Categories: Derek Evans Studio

The Derek Evans’ archive continues to spring surprises. Most delicious among them are his scrap books, page after page of newspaper cuttings, documenting news from the ‘front line’ of a rural photojournalist’s life. Dive in and revel in the weird and the wonderful, the beautiful and the baffling. They arrive in standard-issue archival boxes, three of them, there is no indication what these boxes of delights hold within. It is only with the distance of time that the seemingly standard local paper story takes on new heights, and meaning.

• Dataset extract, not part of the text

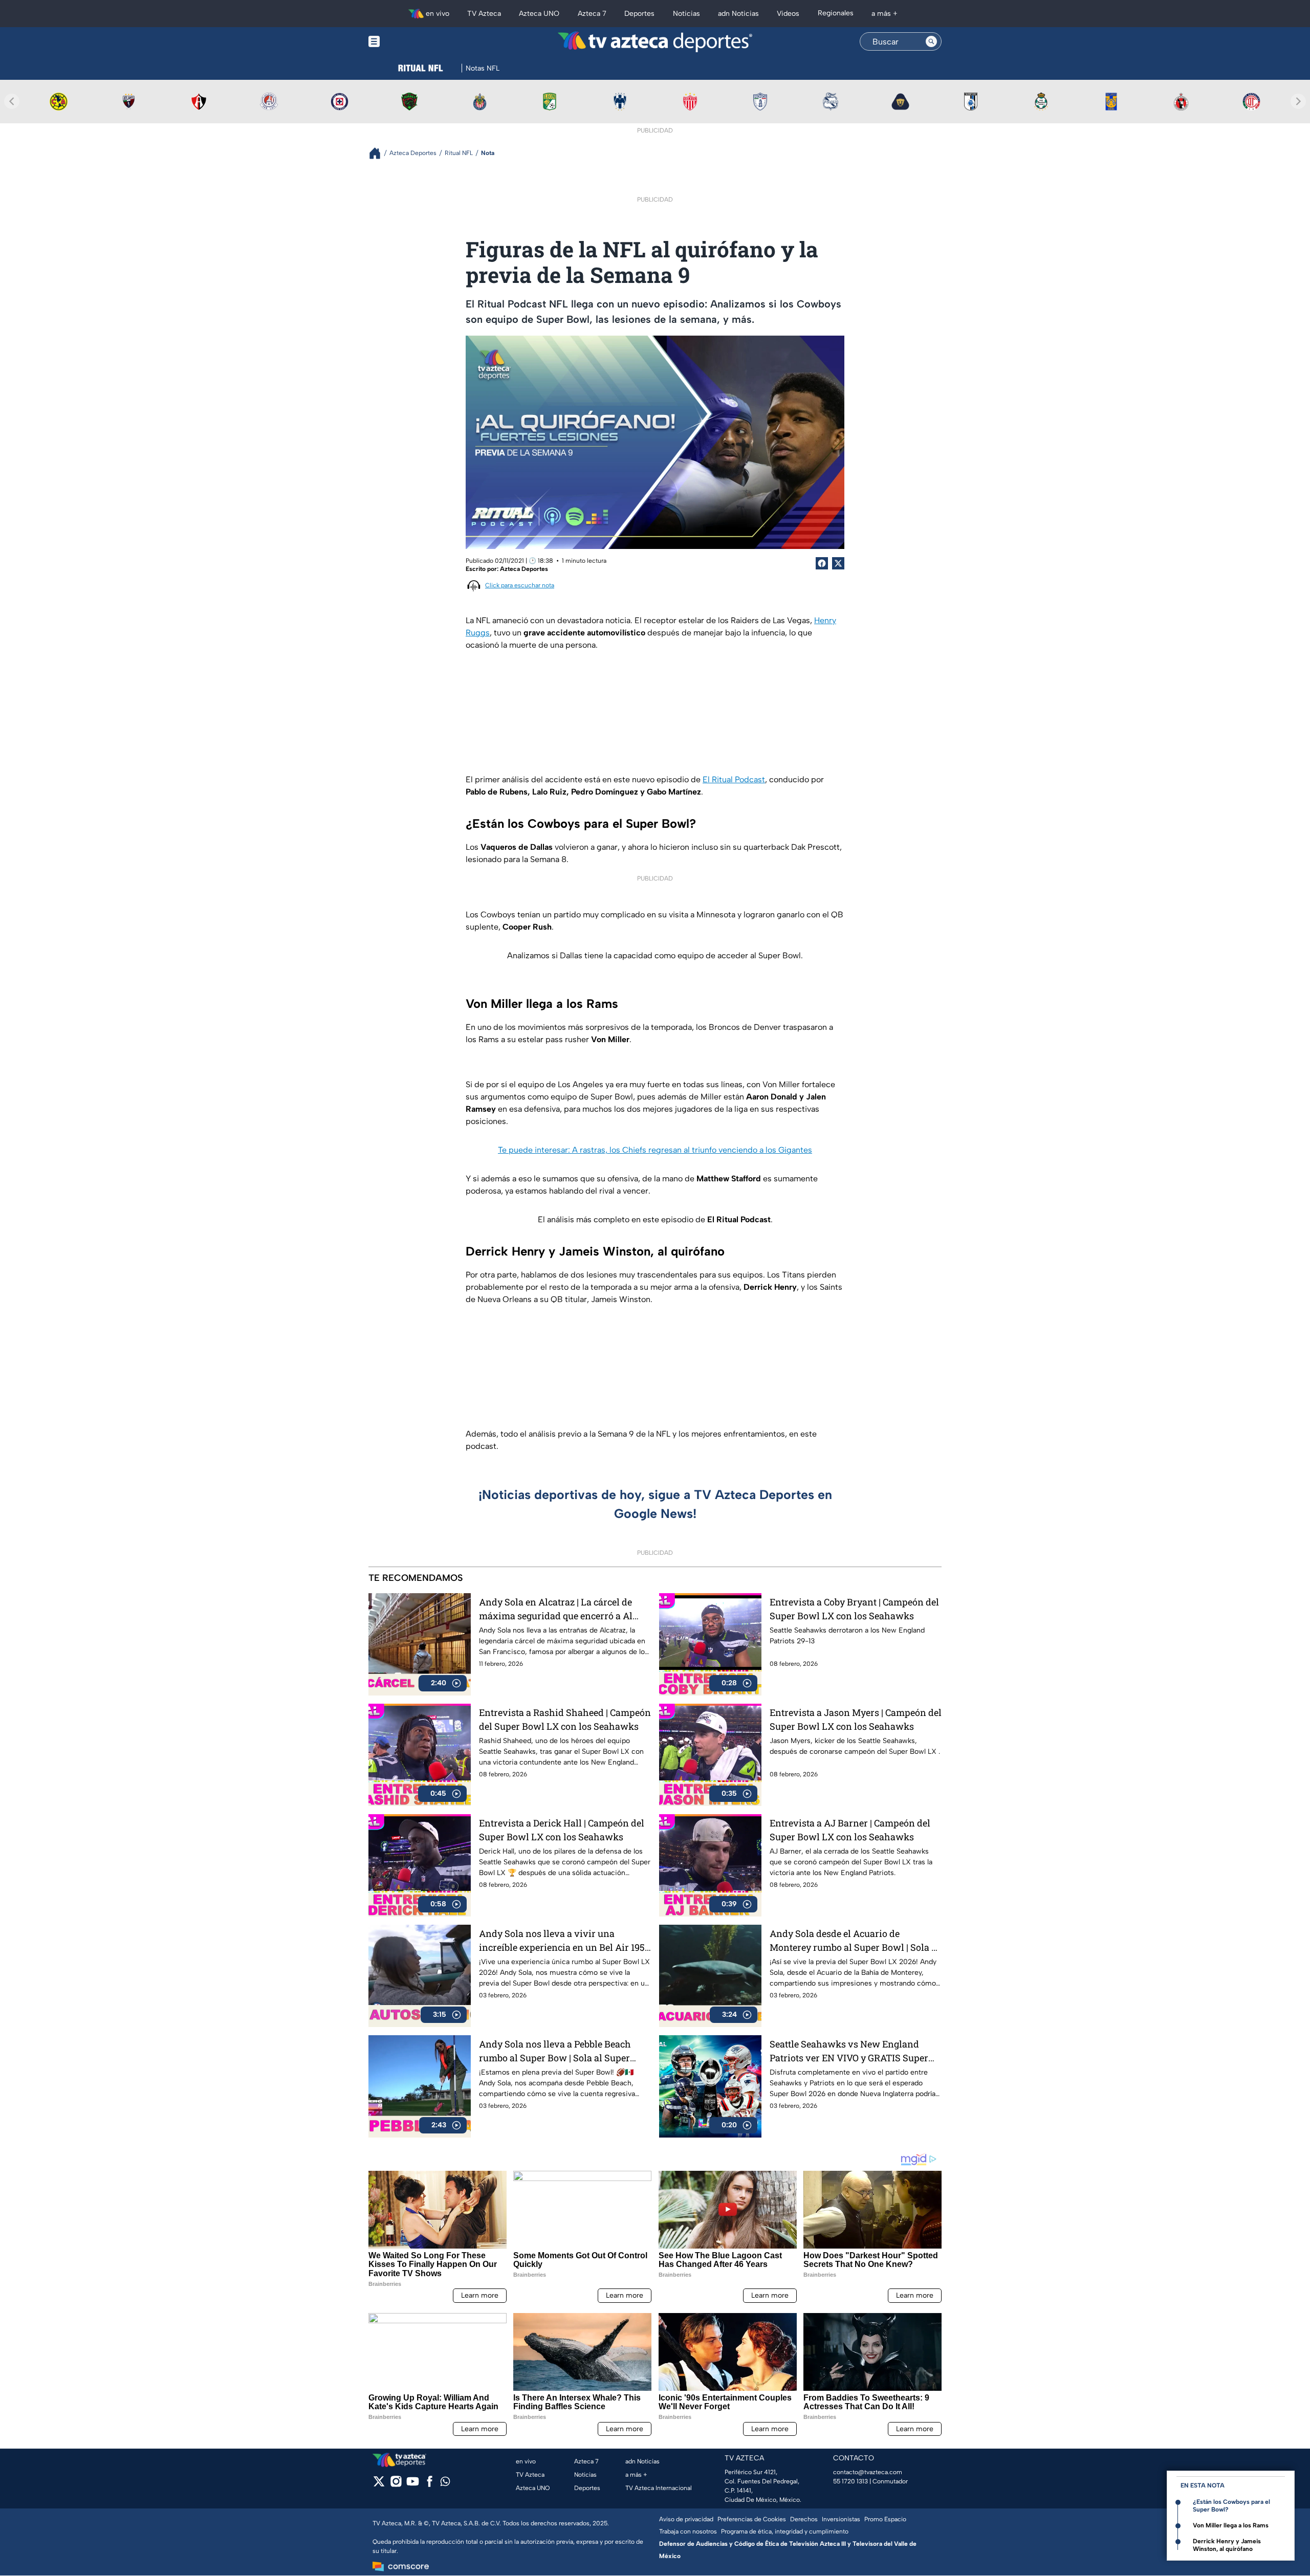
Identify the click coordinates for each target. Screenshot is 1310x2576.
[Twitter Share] (838, 563)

Evans was on hand in 1960 at Hereford train station, to witness the safe delivery of an exquisite, hand-crafted gypsy caravan, or more correctly, a vardo. The maker’s name, George Cox, is now all but lost in the mists of time. But, thanks to these dusty, scruffy scrapbooks full of press cuttings, we can salvage the name of this humble wheelwright, for that was his first and foremost profession.

We have some sketchy details about George’s life. We do know that, with some encouragement from his parents, he began working as an apprentice wheelwright in Hereford in 1910. He would have been a ripe age for the battle fields of WWI, but that detail is unknown. Somewhere along the way of his working life, his wheelwright skills evolved into creating Vardoes. The travelling life of the gypsy community was still alive and well, and countless first-hand accounts describe the ‘cavalcade of caravans coming through the town as they followed one harvest after another’. He lost count of the number he made over his working life, but in 1960, George reported that he was pretty sure he was ‘the only man in Great Britain still making them’.

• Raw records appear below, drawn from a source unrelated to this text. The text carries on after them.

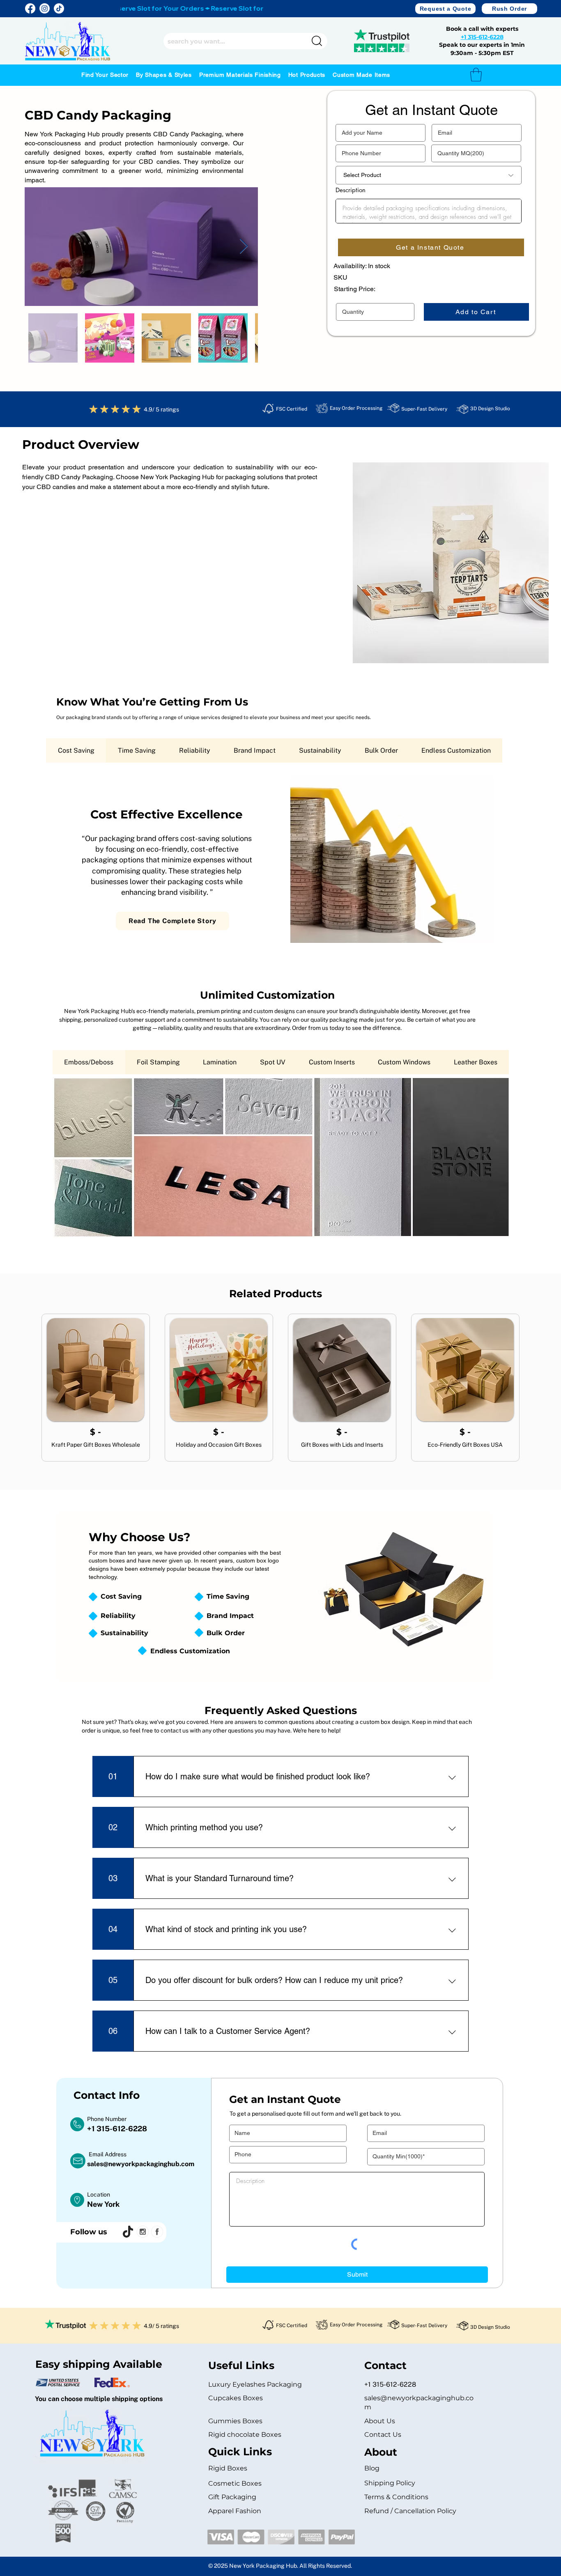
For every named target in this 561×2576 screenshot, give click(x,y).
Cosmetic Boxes (235, 2483)
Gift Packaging (232, 2497)
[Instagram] (44, 8)
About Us (379, 2421)
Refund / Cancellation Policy (410, 2511)
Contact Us (382, 2434)
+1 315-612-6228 (482, 37)
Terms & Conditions (396, 2497)
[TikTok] (59, 8)
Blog (371, 2468)
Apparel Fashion (234, 2511)
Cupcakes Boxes (235, 2398)
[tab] (76, 750)
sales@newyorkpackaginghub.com (140, 2164)
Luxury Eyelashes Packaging (255, 2384)
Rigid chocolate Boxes (244, 2434)
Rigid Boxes (227, 2468)
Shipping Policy (389, 2483)
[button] (445, 8)
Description (351, 190)
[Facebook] (30, 8)
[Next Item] (243, 247)
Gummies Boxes (235, 2421)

One thing is for sure: he would have been in demand. Right up until the seventies, horse-drawn caravans of the Romany community were a common sight on our roads, as they travelled around following the harvest of hops, peas etc. It took George Cox 12 months to make this caravan. The wheels alone are examples of exquisite craftsmanship. His assistant, Albert Wood, was in charge of the delicate and distinctive paintwork. The purchasers of this particular wagon, were a Romany family from Somerset. But he would neither name them or the price they paid. ‘The gypsies don’t like that sort of thing’, said George. Is it possible this caravan is still out there somewhere?